Investigación

 

Optical and structural properties of CdS:Pb²⁺ nanocrystals

 

R. Gutiérrez^a,*, O. Portilloª, M. Chávez^b, H. Juárez^b, M. Pacio^b, L. Chaltelª, M. Zamoraª, M. Lazcanoª, E. Rubio^c, and G. Hernandezª

 

ª Materials Science Laboratory, Facultad de Ciencias Químicas, Universidad Autónoma de Puebla, P.O. Box 1067, Puebla, Pue., 72001 México. * Tel. (01 222) 2-29-55-00 Ext. 7519. e-mail: osporti@yahoo.mx

^b CIDS-ICUAP, Universidad Autónoma de Puebla, Puebla, Pue., 72001 México.

^c Centro Universitario de Vinculación y Transferencia Tecnológica, Universidad Autónoma de Puebla, Ciudad Universitaria, Colonia San Manuel, Puebla, Pue., 72001 México.

 

Received 8 April 2015.
Accepted 29 May 2015.

 

Abstract

The goal of this work is to study the effects of doping on structural, morphological and optical properties of CdS thin films as a function of Pb²⁺ concentration. Thus, nanoparticles were synthesized by chemical bath and a thickness decrease of ~575-200 nm range was observed. In Fourier-transform infrared spectroscopy, all the samples showed a sharp stretching mode observed at ~1384 cm^-1 corresponding to the vibration mode of CO₃^-2. X-ray diffraction studies show that the size of crystallites is in the ~33-12 nm range.
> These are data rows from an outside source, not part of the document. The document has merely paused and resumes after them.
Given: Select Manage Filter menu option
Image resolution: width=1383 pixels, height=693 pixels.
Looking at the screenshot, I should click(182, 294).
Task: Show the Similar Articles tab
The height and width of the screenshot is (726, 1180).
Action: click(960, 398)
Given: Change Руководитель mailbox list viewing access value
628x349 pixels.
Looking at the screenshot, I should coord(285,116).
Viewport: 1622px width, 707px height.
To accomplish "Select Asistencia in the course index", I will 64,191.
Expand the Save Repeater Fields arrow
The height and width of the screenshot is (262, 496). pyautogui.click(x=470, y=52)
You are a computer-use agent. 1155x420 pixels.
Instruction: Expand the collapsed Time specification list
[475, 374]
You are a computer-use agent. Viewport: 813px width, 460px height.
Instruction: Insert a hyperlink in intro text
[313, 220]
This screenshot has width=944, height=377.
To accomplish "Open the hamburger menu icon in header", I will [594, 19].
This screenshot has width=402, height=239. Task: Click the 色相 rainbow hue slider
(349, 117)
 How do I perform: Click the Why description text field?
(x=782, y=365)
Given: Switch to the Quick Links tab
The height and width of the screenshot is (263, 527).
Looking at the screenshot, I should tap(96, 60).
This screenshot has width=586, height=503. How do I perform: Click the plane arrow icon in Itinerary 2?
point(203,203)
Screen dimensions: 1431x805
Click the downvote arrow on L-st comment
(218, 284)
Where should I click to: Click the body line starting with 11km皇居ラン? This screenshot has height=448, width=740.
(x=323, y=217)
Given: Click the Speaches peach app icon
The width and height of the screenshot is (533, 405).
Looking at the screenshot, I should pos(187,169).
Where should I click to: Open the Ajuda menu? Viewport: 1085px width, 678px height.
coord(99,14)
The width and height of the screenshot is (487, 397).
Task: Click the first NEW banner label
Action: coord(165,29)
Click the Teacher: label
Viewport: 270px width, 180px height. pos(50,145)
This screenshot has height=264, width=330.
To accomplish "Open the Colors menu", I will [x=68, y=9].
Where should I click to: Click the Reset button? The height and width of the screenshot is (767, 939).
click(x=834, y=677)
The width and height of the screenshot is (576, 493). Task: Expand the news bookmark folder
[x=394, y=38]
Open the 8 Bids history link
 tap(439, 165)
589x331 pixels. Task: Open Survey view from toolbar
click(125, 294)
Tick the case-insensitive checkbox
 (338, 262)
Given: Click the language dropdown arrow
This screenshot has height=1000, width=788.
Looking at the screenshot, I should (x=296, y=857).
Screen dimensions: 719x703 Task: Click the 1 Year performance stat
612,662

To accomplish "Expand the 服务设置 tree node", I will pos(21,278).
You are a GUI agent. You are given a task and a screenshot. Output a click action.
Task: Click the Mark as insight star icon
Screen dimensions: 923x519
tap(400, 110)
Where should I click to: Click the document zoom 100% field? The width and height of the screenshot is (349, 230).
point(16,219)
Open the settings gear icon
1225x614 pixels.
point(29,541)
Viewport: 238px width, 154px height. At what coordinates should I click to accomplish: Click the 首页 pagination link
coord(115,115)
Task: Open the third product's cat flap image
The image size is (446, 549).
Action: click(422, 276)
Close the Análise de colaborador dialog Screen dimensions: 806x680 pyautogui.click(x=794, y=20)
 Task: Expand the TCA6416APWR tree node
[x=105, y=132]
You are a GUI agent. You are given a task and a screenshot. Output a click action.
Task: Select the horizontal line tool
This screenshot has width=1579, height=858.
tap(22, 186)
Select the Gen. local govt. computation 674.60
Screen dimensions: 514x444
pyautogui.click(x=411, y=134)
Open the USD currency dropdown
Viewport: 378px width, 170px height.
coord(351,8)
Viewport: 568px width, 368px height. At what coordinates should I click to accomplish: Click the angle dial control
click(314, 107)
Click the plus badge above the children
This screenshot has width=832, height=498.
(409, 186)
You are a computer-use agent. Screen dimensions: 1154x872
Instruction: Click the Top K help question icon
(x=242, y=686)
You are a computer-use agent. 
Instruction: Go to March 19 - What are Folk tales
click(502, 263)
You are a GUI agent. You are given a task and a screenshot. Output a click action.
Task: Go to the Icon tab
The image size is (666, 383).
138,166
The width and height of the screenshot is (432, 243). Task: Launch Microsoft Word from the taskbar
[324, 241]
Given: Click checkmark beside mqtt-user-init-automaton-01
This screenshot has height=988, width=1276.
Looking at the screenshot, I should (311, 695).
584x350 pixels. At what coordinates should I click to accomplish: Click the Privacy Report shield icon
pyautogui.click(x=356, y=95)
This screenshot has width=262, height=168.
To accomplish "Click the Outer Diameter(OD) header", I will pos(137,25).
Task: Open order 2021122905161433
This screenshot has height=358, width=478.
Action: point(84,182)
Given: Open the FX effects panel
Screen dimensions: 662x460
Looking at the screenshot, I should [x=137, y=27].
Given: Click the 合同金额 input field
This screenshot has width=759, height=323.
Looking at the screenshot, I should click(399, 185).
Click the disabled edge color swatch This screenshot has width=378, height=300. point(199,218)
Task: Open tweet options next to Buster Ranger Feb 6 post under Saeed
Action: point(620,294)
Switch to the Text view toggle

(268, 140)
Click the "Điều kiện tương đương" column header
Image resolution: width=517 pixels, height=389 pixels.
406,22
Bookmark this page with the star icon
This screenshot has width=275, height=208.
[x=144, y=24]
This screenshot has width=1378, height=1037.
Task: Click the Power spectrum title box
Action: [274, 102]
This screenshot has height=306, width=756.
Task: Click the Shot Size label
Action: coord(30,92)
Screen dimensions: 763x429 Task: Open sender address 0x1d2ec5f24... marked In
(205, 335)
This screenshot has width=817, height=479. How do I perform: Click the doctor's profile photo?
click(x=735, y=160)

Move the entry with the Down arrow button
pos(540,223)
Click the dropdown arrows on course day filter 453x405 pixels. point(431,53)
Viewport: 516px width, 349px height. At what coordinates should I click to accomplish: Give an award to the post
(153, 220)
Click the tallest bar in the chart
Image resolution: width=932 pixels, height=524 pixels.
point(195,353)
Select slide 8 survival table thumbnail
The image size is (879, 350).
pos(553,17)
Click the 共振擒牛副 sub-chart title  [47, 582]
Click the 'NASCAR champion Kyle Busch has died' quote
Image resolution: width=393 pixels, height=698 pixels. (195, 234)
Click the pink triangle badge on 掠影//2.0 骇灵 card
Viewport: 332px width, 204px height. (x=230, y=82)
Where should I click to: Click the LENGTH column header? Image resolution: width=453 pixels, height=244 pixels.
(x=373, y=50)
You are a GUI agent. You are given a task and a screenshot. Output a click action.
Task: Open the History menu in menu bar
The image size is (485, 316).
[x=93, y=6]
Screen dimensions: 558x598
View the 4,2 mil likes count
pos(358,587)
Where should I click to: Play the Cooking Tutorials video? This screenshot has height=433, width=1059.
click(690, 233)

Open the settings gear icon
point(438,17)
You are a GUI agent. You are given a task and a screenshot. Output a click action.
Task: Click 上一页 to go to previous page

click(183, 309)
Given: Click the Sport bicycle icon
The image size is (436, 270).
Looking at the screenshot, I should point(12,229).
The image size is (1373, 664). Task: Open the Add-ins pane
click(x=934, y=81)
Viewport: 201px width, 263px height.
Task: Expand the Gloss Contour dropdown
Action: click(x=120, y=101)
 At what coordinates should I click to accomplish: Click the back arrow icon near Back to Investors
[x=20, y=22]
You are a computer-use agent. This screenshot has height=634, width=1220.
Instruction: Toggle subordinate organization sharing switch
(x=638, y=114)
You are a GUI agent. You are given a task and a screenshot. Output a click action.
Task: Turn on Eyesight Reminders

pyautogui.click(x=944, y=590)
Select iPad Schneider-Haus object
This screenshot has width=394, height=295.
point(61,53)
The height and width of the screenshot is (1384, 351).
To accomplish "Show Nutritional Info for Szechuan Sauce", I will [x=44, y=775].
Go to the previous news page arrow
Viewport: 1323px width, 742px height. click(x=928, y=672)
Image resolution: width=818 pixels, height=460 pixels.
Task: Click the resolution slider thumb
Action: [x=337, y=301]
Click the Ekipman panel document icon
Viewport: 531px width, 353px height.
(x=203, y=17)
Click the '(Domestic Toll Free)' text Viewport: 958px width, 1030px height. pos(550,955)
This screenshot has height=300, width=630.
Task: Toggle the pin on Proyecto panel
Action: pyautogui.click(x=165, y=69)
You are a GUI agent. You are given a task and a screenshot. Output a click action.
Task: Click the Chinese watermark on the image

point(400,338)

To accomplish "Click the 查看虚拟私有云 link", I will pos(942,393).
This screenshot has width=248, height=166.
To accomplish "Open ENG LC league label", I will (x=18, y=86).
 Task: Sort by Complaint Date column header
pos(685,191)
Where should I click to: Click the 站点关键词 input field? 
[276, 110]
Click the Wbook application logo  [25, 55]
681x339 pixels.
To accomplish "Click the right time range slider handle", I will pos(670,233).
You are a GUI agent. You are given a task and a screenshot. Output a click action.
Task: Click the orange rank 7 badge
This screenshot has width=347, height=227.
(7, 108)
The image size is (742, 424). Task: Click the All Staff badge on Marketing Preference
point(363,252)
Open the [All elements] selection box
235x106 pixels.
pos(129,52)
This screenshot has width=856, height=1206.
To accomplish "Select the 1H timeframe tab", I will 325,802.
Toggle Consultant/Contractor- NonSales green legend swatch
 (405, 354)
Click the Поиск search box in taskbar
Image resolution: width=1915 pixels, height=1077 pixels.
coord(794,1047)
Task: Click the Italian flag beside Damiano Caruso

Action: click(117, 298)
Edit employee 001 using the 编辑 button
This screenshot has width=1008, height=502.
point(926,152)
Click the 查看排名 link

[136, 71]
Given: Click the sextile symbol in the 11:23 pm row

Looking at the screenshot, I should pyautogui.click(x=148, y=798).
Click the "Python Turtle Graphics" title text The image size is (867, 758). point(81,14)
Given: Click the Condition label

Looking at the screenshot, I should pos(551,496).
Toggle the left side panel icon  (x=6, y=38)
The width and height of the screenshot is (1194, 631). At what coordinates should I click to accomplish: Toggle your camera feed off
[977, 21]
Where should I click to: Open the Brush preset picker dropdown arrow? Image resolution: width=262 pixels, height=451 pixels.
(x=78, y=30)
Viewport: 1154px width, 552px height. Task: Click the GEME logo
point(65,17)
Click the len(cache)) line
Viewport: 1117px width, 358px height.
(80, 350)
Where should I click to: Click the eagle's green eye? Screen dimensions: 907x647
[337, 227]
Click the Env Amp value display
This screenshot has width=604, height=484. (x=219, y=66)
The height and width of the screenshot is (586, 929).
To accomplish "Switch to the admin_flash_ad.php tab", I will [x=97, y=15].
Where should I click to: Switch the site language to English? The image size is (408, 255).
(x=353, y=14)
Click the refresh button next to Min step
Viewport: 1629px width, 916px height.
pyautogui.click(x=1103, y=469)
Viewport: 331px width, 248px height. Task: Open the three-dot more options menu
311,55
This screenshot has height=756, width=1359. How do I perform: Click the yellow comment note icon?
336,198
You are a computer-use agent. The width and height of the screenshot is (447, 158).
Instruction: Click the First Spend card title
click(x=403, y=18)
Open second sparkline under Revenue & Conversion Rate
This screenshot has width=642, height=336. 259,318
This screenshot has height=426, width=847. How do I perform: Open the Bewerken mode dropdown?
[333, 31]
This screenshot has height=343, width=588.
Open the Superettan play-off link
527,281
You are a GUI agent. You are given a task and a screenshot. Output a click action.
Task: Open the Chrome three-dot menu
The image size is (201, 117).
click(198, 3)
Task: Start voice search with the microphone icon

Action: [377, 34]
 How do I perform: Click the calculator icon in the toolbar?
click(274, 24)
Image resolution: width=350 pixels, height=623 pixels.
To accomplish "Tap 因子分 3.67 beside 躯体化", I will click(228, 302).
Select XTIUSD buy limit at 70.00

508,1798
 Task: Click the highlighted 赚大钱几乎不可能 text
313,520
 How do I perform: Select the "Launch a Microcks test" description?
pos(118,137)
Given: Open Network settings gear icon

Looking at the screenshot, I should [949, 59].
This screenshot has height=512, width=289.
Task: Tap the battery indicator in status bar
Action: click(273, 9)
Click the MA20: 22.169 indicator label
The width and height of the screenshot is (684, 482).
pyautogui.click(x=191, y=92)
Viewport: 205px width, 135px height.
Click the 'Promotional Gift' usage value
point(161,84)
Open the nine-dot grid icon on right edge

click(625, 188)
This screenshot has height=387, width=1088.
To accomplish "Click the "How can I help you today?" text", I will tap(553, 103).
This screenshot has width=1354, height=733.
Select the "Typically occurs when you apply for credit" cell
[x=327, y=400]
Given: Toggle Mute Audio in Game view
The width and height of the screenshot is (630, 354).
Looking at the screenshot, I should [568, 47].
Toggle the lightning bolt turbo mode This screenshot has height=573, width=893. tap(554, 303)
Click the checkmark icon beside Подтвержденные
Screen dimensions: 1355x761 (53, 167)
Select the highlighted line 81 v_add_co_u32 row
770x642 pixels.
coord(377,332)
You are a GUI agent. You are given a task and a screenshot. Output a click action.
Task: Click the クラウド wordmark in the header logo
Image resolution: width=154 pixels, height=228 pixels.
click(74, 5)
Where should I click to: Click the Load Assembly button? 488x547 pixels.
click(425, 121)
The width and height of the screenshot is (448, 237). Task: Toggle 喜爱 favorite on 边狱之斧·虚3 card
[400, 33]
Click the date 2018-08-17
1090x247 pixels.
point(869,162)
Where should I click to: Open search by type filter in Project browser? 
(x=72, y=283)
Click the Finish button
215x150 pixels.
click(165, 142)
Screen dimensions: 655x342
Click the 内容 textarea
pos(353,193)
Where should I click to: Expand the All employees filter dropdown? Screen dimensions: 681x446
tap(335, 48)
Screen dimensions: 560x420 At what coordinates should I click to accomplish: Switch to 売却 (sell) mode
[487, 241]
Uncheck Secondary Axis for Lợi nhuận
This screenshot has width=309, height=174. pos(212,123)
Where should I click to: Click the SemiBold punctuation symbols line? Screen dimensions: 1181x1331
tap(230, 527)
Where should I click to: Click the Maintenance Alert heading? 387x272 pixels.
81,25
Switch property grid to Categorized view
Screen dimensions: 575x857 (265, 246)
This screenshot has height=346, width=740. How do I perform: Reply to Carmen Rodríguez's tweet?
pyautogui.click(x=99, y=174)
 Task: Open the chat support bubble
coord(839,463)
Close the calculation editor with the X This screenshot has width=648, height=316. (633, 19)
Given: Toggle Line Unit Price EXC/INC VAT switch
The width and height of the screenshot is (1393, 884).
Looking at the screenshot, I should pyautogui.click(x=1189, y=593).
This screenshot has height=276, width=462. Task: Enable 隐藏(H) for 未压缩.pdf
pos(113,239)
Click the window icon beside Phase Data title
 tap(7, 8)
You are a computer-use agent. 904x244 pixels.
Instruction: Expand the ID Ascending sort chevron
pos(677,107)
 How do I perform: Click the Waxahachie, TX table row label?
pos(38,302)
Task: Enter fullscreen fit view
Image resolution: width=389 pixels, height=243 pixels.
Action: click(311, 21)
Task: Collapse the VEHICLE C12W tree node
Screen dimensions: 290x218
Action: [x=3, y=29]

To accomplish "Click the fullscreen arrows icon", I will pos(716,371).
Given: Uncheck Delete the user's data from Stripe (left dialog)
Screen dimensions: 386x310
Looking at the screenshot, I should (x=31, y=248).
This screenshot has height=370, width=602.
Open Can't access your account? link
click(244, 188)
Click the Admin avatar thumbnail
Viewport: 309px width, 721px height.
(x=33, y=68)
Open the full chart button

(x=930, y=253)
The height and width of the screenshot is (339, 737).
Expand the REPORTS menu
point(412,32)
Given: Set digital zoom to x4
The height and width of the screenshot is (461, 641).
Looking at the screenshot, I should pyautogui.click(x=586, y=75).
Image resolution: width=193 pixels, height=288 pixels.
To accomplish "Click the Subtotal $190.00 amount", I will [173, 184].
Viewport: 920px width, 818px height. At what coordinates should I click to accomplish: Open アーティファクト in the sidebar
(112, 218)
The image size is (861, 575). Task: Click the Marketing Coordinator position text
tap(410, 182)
The peaks belonging to primary phase are identified at the 2θ = 26.5° and 2θ = 26.00°, corresponding to CdS and PbS respectively. Thus, a shift in maximum intensity peak from 2θ = 26.4° to 28.2° is observed. Likewise peaks at 2θ = 13.57°, 15.91° correspond to lead perchlorate thiourea. The optical, absorption, and transmission properties of the films were determined by UV-vis spectrophotometry, optical energy gap was found to range from 2.1 to 2.4 eV. Raman spectroscopy on doped films showed a shifting of these modes that can be attributed to strain, stress effects, defects, phonon confinement, and variation in phonon relaxation with grain size.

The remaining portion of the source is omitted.